The research found private contributions to healthcare in Australia by patients was double that of the private health insurers. Australia’s out-of-pocket costs, amounting to an estimated 17 per cent of all national expenditure on healthcare, are higher than those in New Zealand, Ireland, France, Germany, The Netherlands and Britain.
“The ability of private providers of healthcare services to set their own fees, to cover operational costs and make profits, is a key feature of the Australian healthcare system,” Associate Professor Callander writes. “This is supported by the Constitution, with government excluded from regulating fees that healthcare providers charge for their services.

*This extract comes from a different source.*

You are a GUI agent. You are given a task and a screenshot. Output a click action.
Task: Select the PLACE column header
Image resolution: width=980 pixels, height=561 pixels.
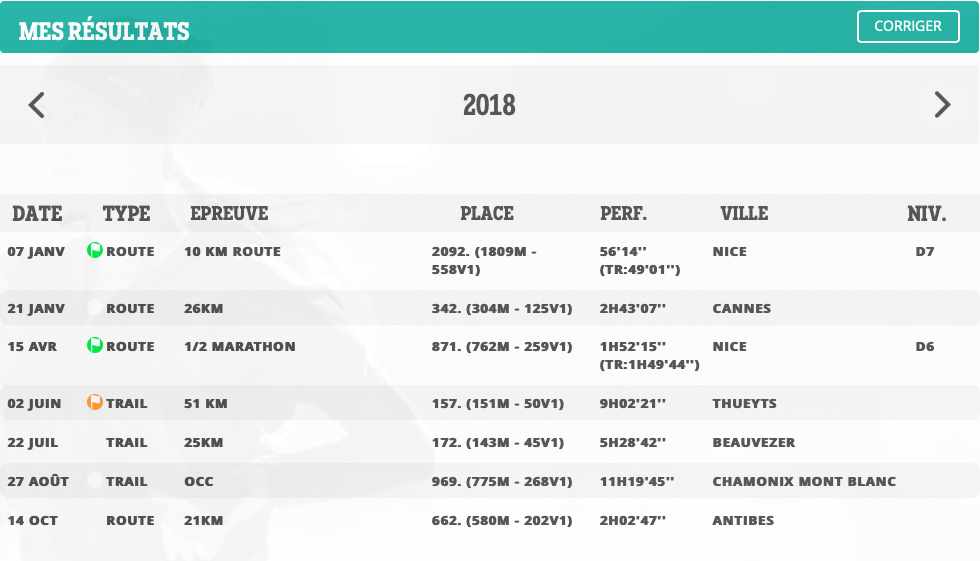tap(487, 214)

“The fee charged, and the amount of profit, is therefore determined by an individual consumer’s willingness to pay for the service. In the market, the higher the willingness to pay, the higher the service fee.
“This is problematic in healthcare as willingness to pay is constrained by ability to pay, with people at socio-economic disadvantage, who generally have poorer health, having a lower ability to pay the higher prices often paid by those at socio-economic advantage.”
The idea the Constitution limits the executive’s ability to play a greater role in the regulation of healthcare was this week challenged in a paper by QUT health law academic Fiona McDonald and health economist Stephen Duckett, who said the commonwealth could restrict access to some Medicare billing items only to GP practices that opted in to a voluntary scheme in exchange for agreeing to bulk-bill all patients, while other doctors’ access to Medicare would be restricted and they would be left to bill wholly privately.
The suggestion rankled many doctors and is opposed by the Australian Medical Association, although Doctors Reform Society president Tim Woodruff welcomed “these great suggestions which are indeed radical but intended to achieve the very mainstream idea of health equity, i.e. equal access to equal care for equal need”.
Dr Woodruff added: “This proposal will take time to implement. The government could today increase the existing miserly incentive payment for bulk billing for pensioners and healthcare card holders to reduce the suffering and neglect increasing daily in the community as bulk-billing rates fall across the country.”
AMA president Steve Robson said it was beyond dispute that Medicare needed fundamental reform. “We all know what is needed: better indexation of Medicare and reform to consultation items to ensure GPs can spend the time they need with patients.”
“We estimate that since the beginning of the MBS freeze, close to $4bn of funding has been lost from general practice around the country, and that’s funding that goes to Australian patients who are seeing doctors,” Professor Robson said.
“The result of the $4bn cut to funding is a situation where Australia’s most vulnerable patients have trouble accessing general practice. Conscription is not the answer and will only exacerbate the challenges faced by general practice. We need carrots, not sticks to improve access to general practice.”